Russian Science Foundation became administrator of these new funding programs. We certainly had to work quickly. And we did make it work! In the last three years, Presidential research funding programs designed by the RSF resulted in awards for 1633 young scientists under the age of 33 who wish to do their own research project independently (we call them individual postdocs grants). 772 youth research groups were funded with youth team grants. 80 laboratories grants were released with matching funds from industrial partners. This new line-up of granting instruments provides a clear step-by-step career prospective for postdoctoral fellows for the period of up to 12 years. And it was a wonderful experience for all of us.

Besides these competitive peer-reviewed grants by the Russian Science Foundation, there are “youth grants" offered by the Russian Foundation for Basic Research. Various other programs at both federal and regional level are supporting talented Russian youth.

Regrettably, this system of applying for grant after grant after grant can not be considered sustainable in long-run. There is still a great uncertainty for the scientists when all these starting packages come to end, when your grant period is over and there is no further access to reliable source of funding. A grant has a “career” character rather than a history. Competitive, short-term and highly goal-directed grant funding schemes cover less than 20 per cent of total public research funding in Russia. However, grants used as an indicator of performance at the grantor’s level do not always lead to a better performance of the researchers in the long-term, large institutional funding programs implemented by different ministries and agencies at national and international level.

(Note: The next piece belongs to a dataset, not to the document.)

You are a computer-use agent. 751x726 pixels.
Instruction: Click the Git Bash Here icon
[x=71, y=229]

Looking from the vantage point of 2020, and after all what has been achieved, we should encourage policy makers and research funders to seek a better coordination and optimization of all these multiple instruments emerged to support careers in science. We should focus our efforts on building the bridges between competitive grants schemes for fixed or known periods of time and non-competitive, directed, institutional research funding programs on both national and international levels such as brain studies, artificial intelligence, big data analytics, cybersecurity, self-driving cars, industrial robots, renewable energy, etc.

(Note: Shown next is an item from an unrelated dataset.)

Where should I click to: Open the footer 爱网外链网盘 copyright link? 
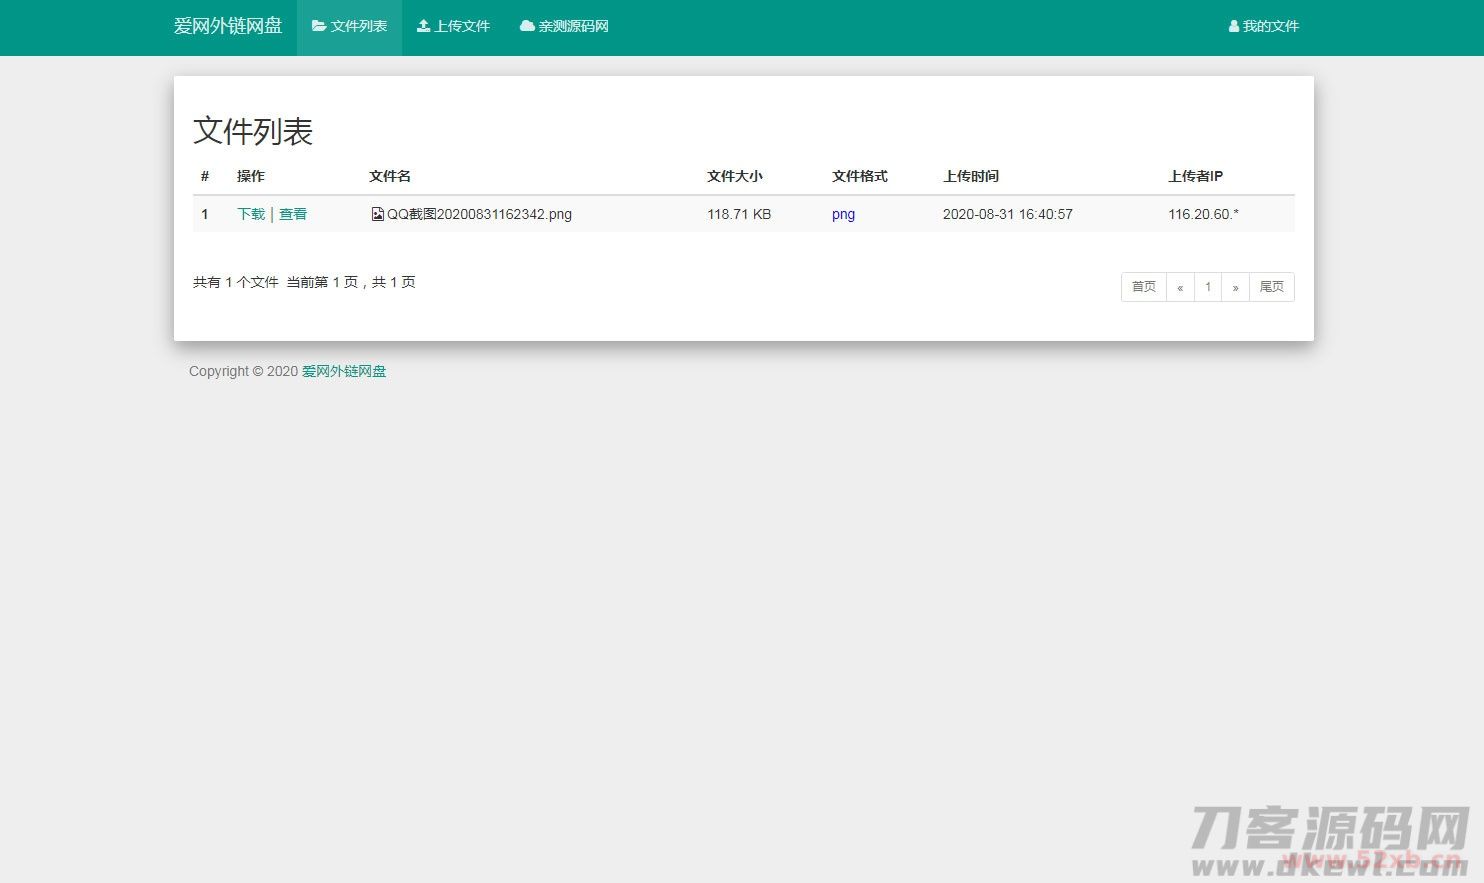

Finally, one more consideration. As we offered an exciting relocation bonus attached to the individual grants for postdocs, in the past three years we found out that only 45 researchers out of appx. 6000 proposals applied for such relocation from one Russian region to another.

Science is a mobile enterprise, but academic mobility and changing research environment still remain among core issues for research careers in Russia, even for young researchers. Many of them consider the existing opportunities at their current institution in long-term although they may not be satisfactory at present. They are not sure about the successful integration after moving, anticipate slow progress and do not feel secure elsewhere. To promote dynamic and flexible sustainable careers in science, featuring continuous learning, periodic renewal and employability based on its harmonious fit with skills, interests and values, the rules and the principles of career advancement should become open, transparent and clear to the scientists across the country.